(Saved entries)
++++

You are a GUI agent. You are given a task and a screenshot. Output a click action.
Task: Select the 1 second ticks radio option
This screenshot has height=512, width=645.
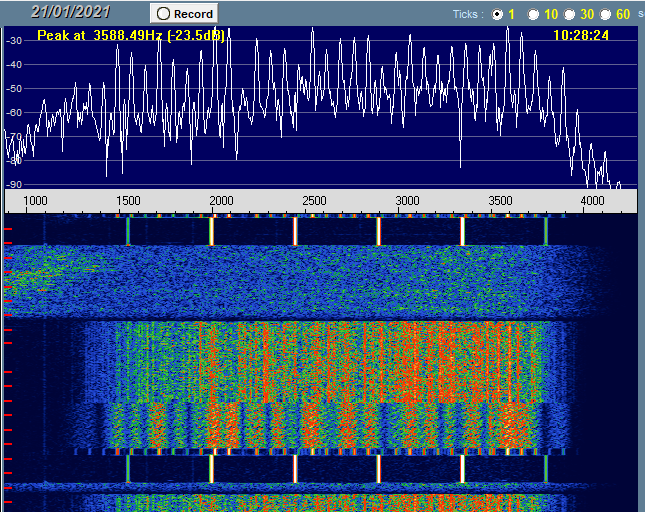click(498, 15)
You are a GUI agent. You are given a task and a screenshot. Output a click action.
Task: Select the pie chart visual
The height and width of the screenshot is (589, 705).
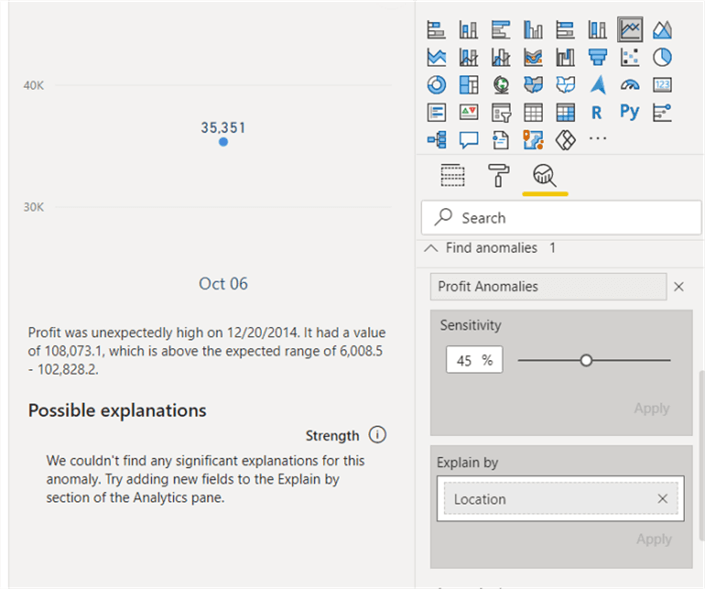662,57

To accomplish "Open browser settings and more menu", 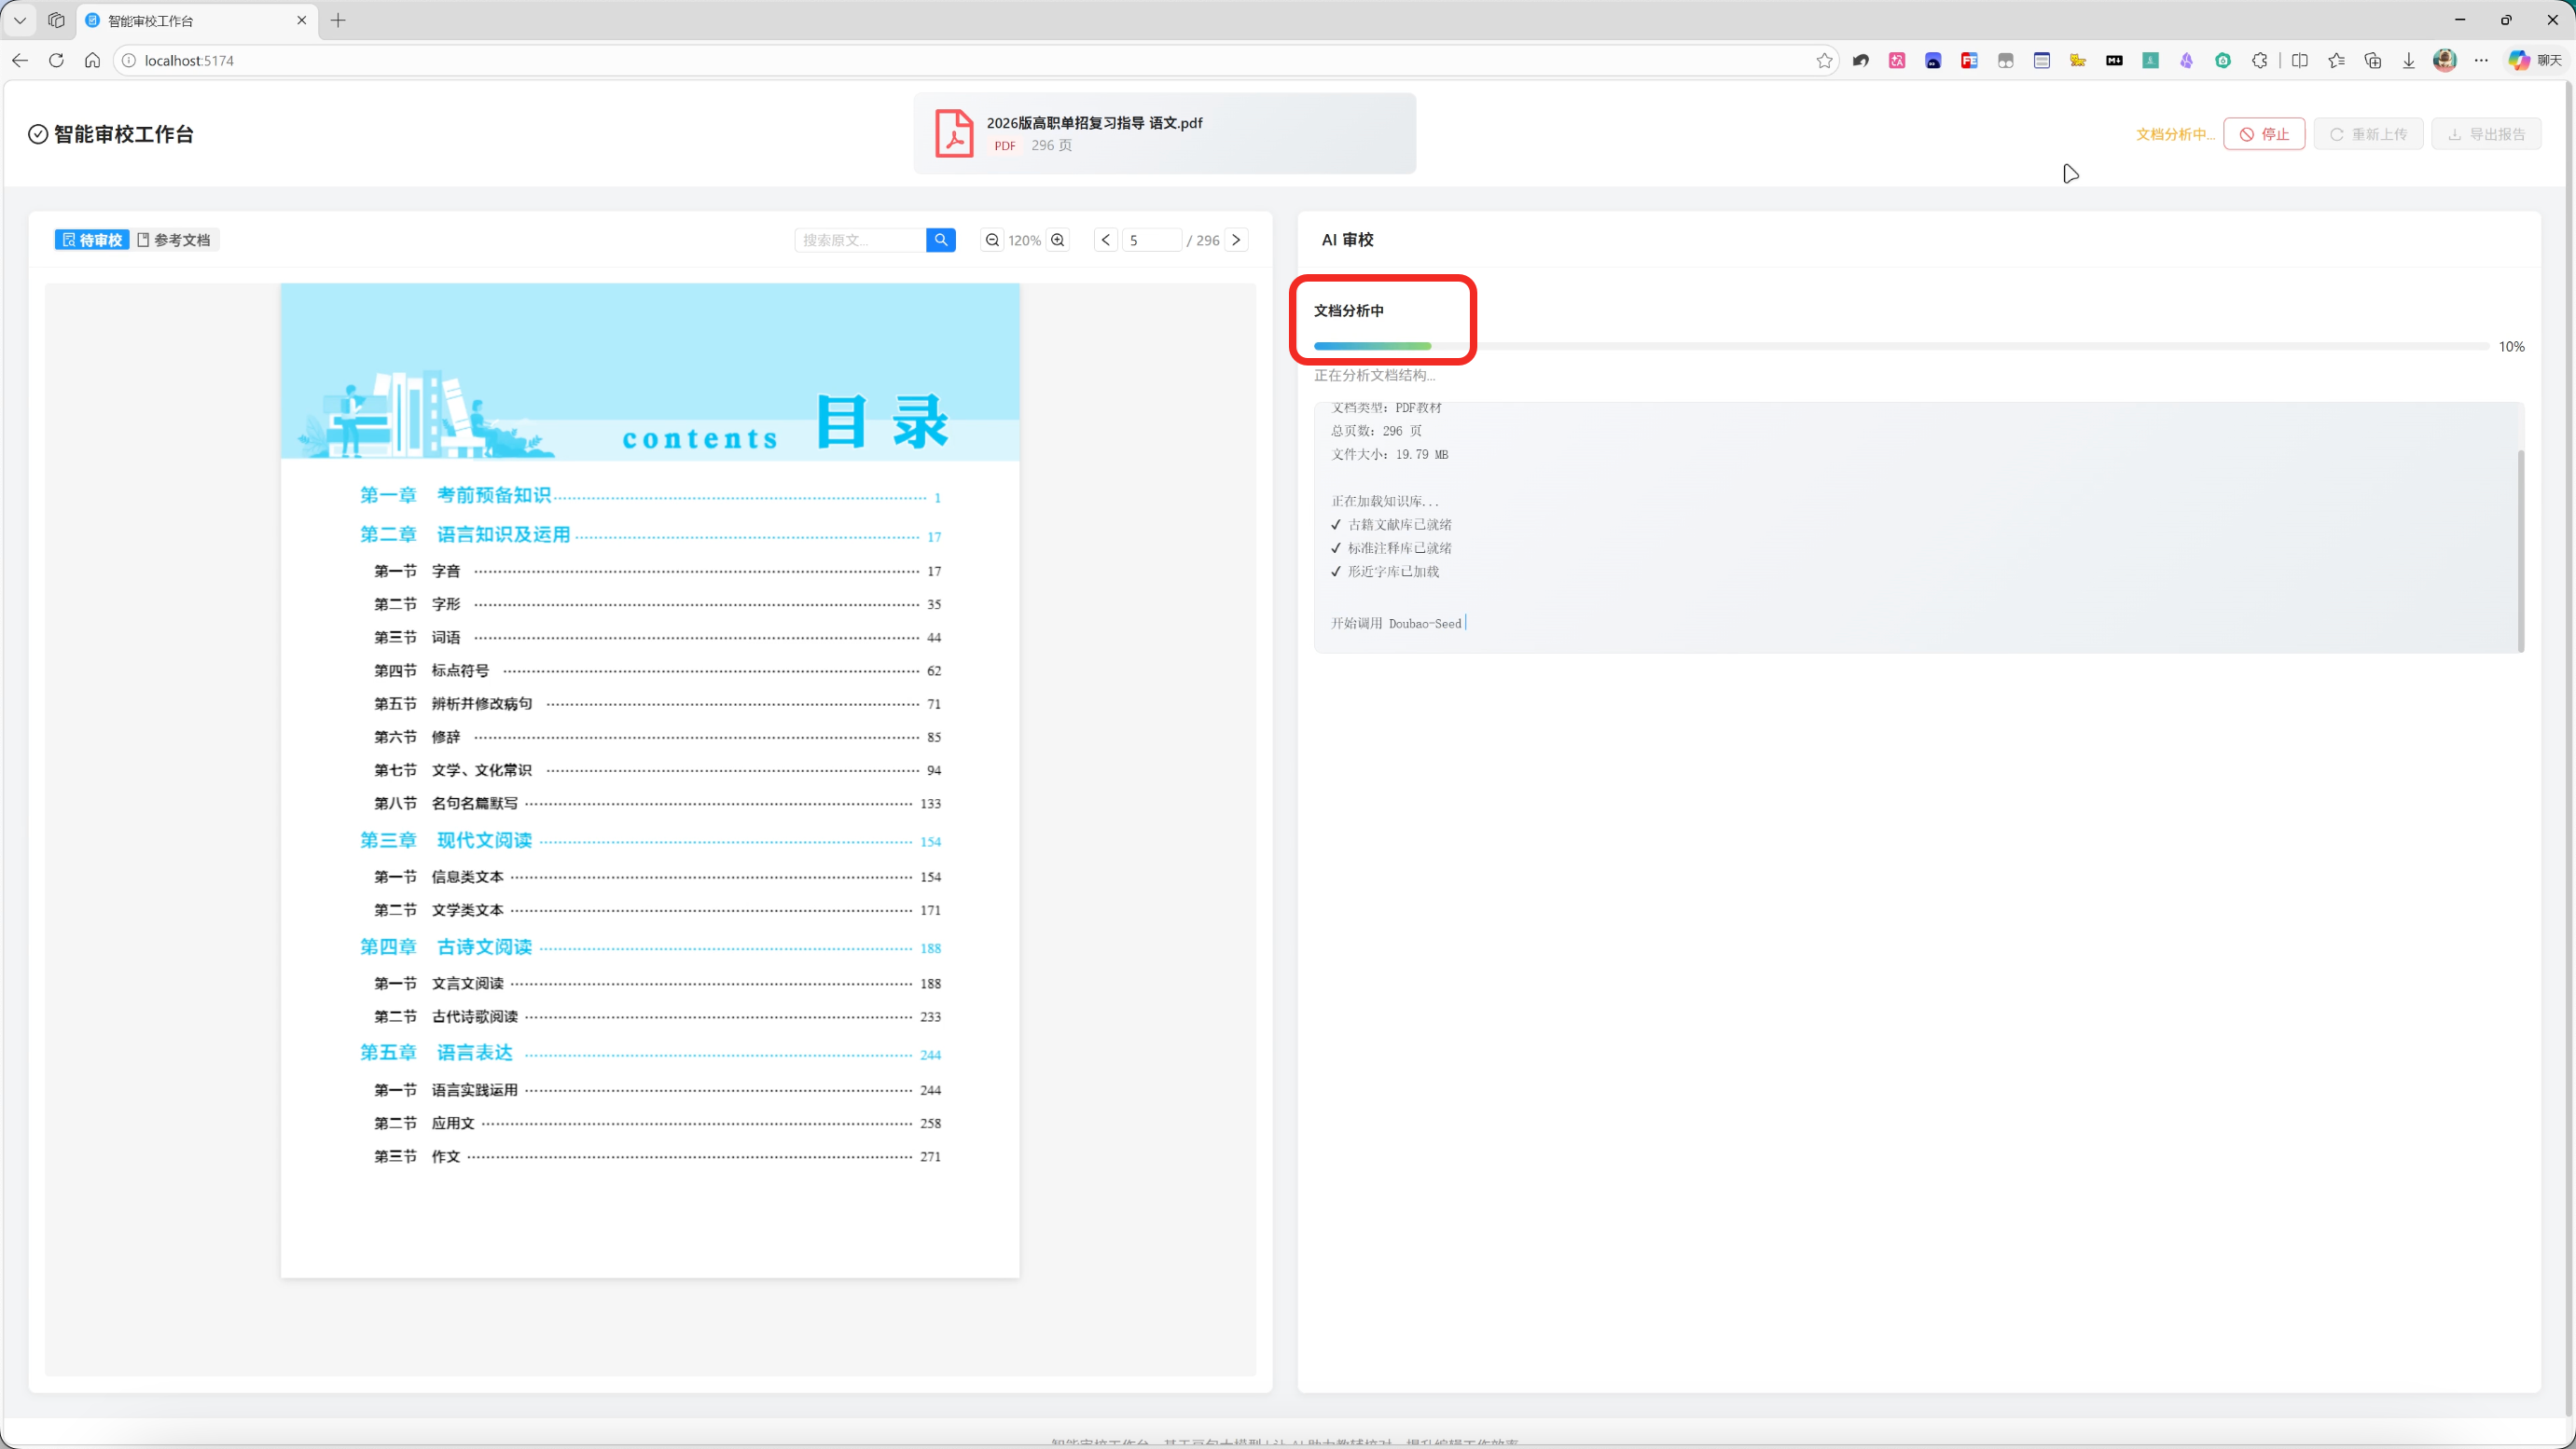I will pos(2481,60).
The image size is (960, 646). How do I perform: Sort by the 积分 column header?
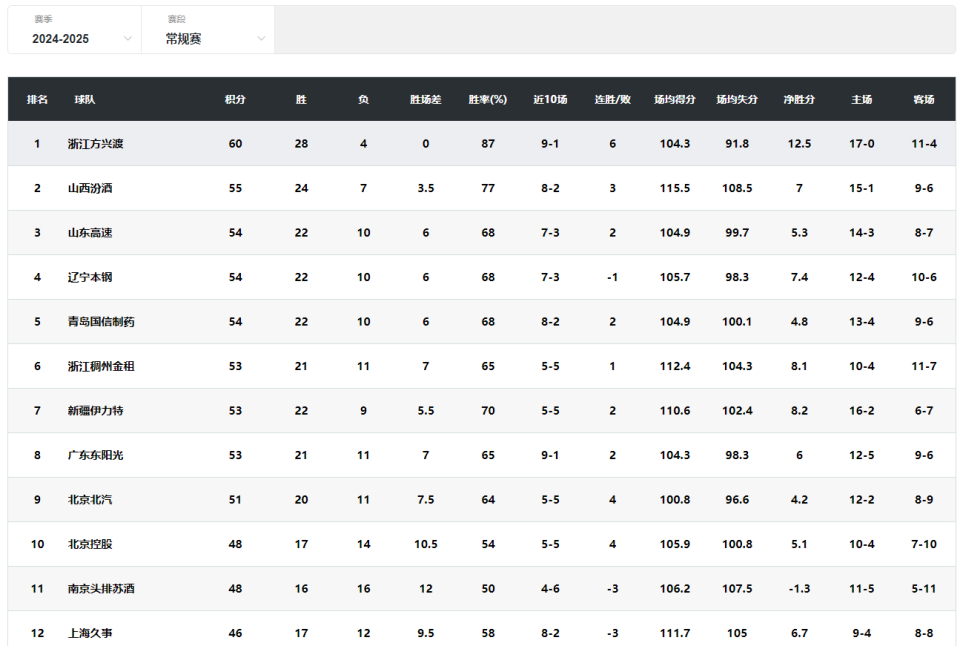[235, 99]
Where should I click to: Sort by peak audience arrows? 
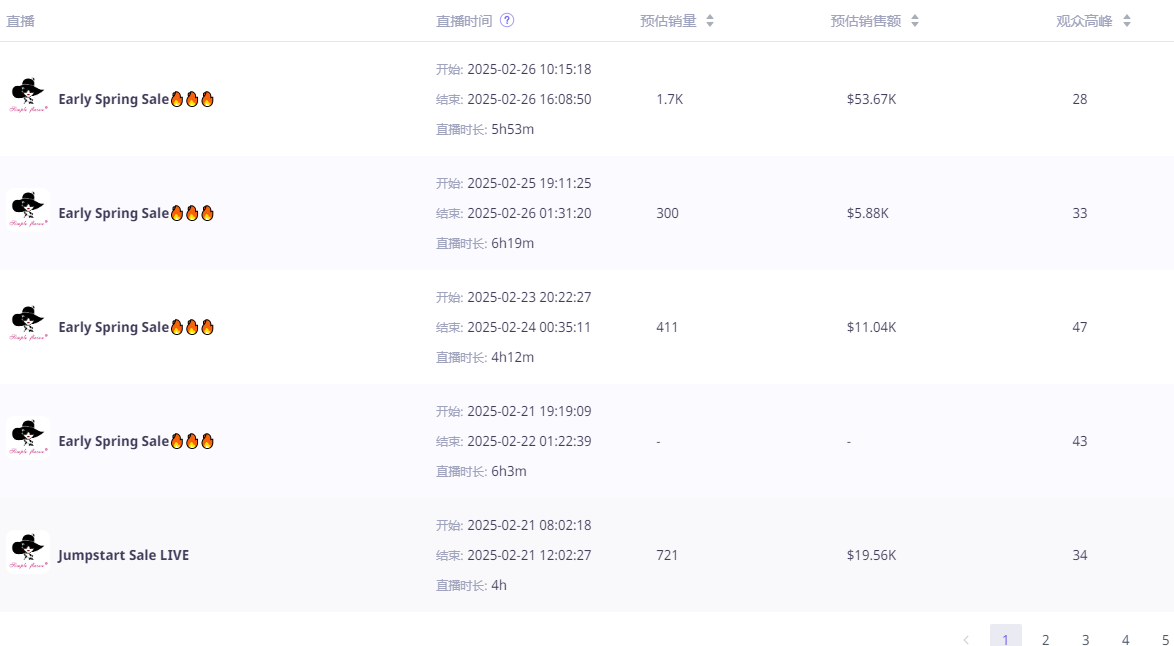(x=1127, y=21)
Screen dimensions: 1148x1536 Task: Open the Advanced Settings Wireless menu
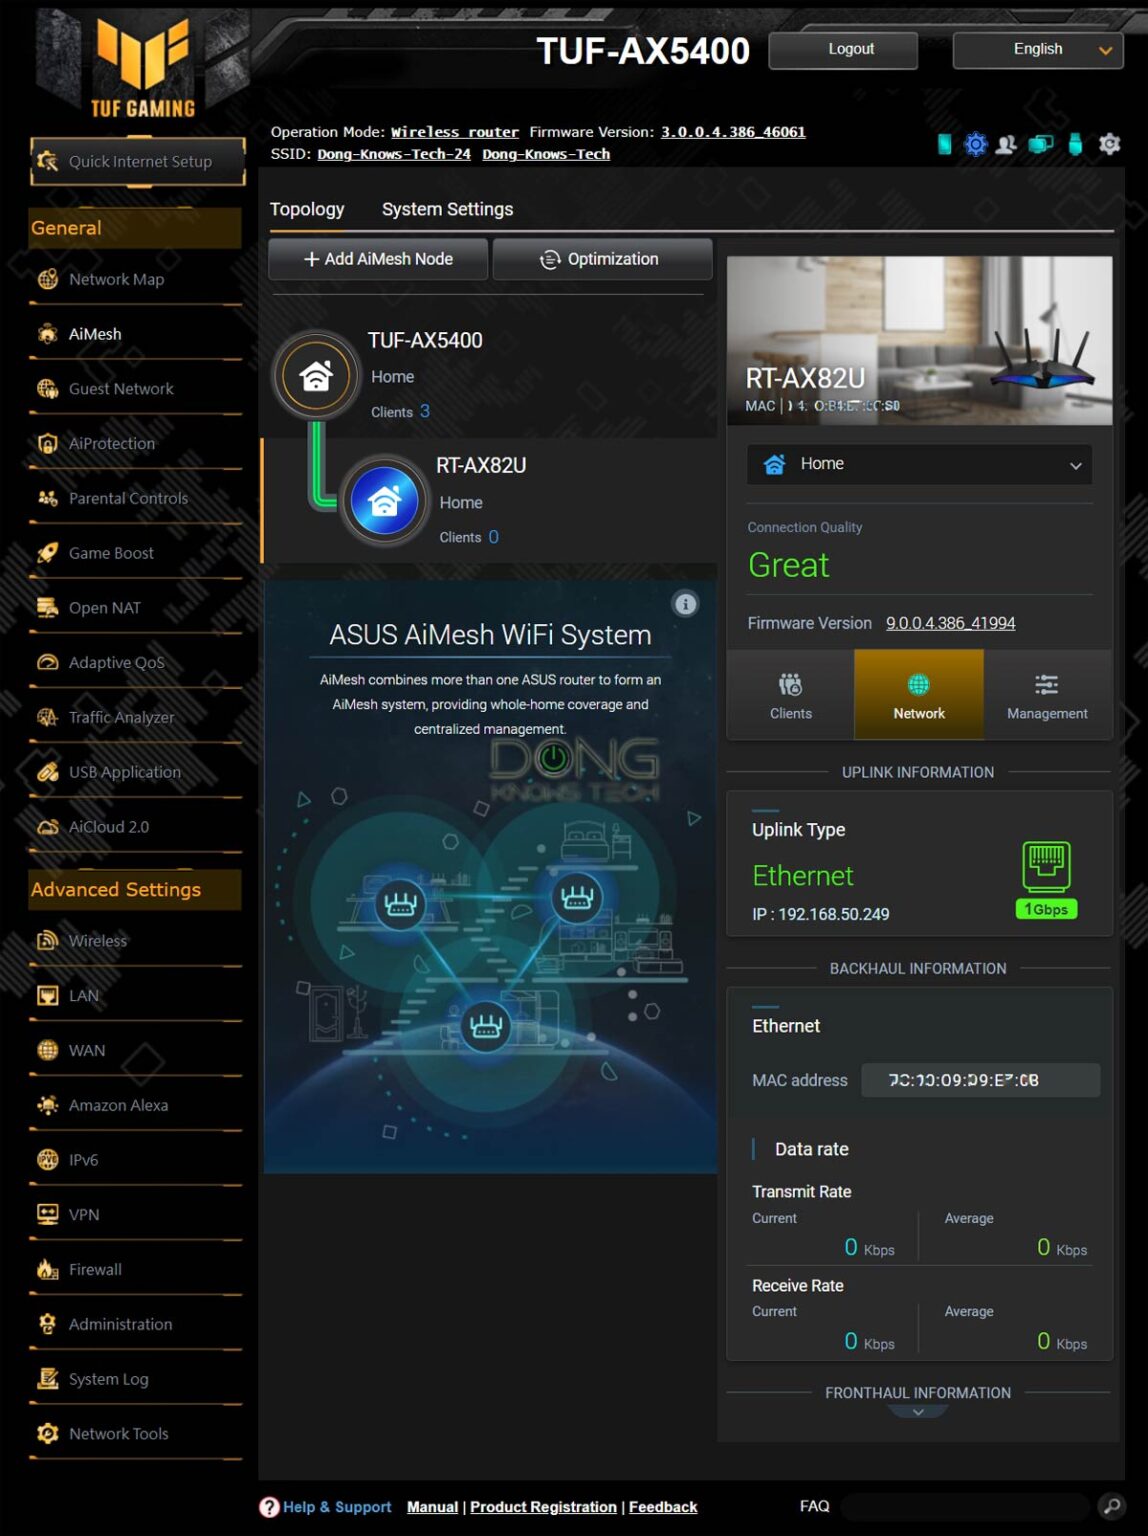point(97,941)
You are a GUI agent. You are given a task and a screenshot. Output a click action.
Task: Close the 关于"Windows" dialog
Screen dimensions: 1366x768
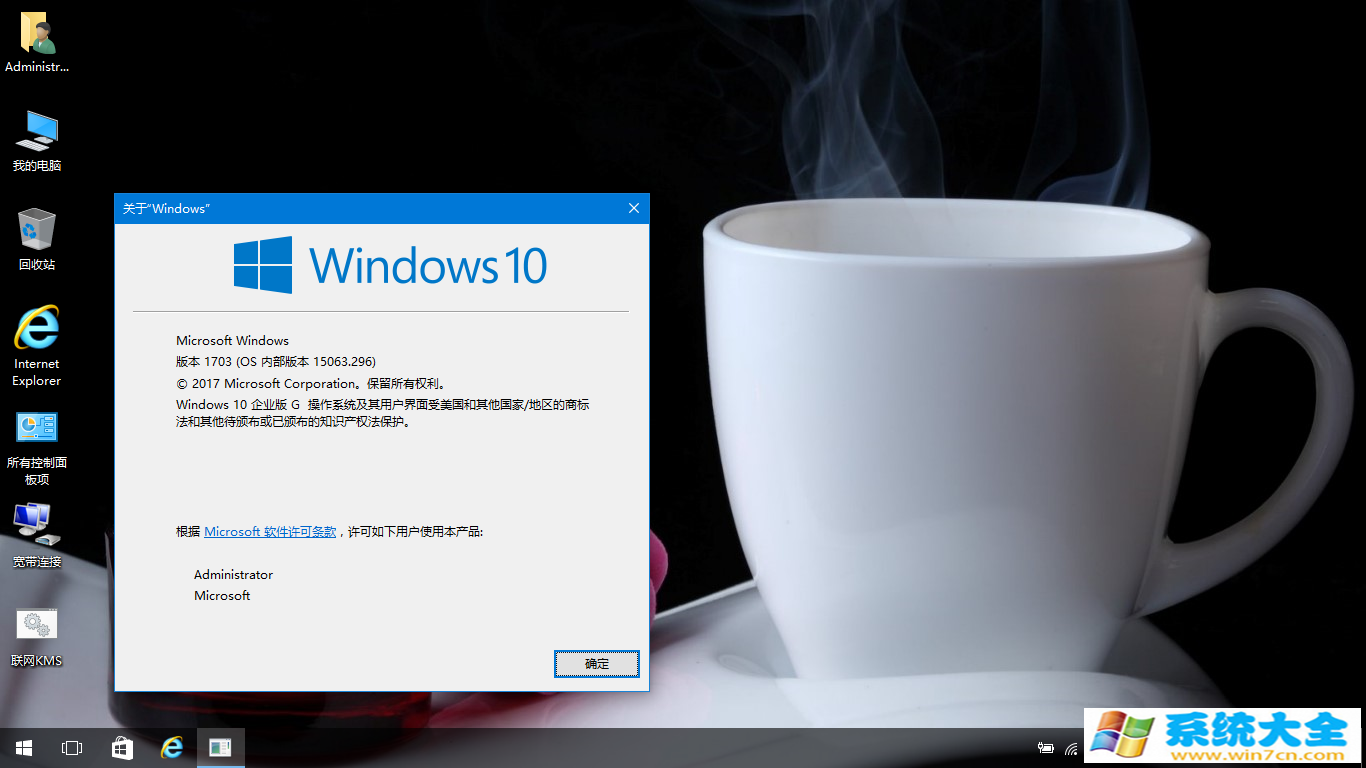[633, 208]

++++

Exact copy, pictures omitted: every line from the one holding "Task: Close the" through the last line of the data above, and nothing else.

Task: Close the 关于"Windows" dialog
Screen dimensions: 1366x768
[633, 208]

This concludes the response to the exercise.